Supreme Court Justice Louis Brandeis famously said “Sunlight is the best disinfectant.” Indeed some of the most malignant growth of our government has been nurtured under a cover of darkness. Literally, in the dark hours of the morning at the end of the year, it has become tradition for the Appropriations committee to rush the famous omnibus bill to the floor for a vote, mere hours after it is introduced. The vote took place at 4 am the last time an omnibus spending bill was before us. We had all of 4 hours to deliberate on almost 1400 pages of important legislation.
My colleagues somehow found this acceptable, however, and the bill passed 212-206. The bill for the Expansion of the State Children’s Health Insurance Program (SCHIP) was also rushed to the floor with little time to examine the lengthy text of the legislation. If approved by the Senate this measure would increase taxes by an additional $53.8 billion over 5 years and further extend the federal government’s reach into the healthcare of American citizens. Similar processes were followed for raising the minimum wage, providing funding for stem cell research and implementing the 9-11 conference.
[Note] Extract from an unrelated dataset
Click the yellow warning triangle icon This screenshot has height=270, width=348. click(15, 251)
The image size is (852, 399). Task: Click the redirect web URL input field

Of course, the most well-known example of this phenomenon might be the Patriot Act. Legislators passed the 300+ page bill less than a day after it was introduced, many out of an urgency to do something. But we are sent to Washington to make informed decisions on public policy. The very least constituents expect is that their elected representatives read the legislation citizens will be subject to, and taxed for. And once they have read it, to weigh the constitutionality and the merits of the legislation. How can lawmakers possibly do that without reasonable time allotted?
This has long been a concern of mine, and for this reason I have reintroduced The Sunlight Rule. (H.RES 63) This proposed rule stipulates that no piece of legislation can be brought before the House of Representatives for a vote unless it has been available to members and staff to read for at least ten days. Any amendments must be available for at least 72 hours before a vote. The Sunlight Rule provides the American people the opportunity to be involved in enforcing congressional rules by allowing citizens to move for censure of any Representative who votes for a bill brought to the floor in violation of this act. So far I have two co-sponsors. It is my belief that this simple new rule could greatly disinfect the House of the creeping, insidious growth, merely by shining the light on legislation before it is voted on. We need time to think before we enact. The American people deserve at least this much from their Congress.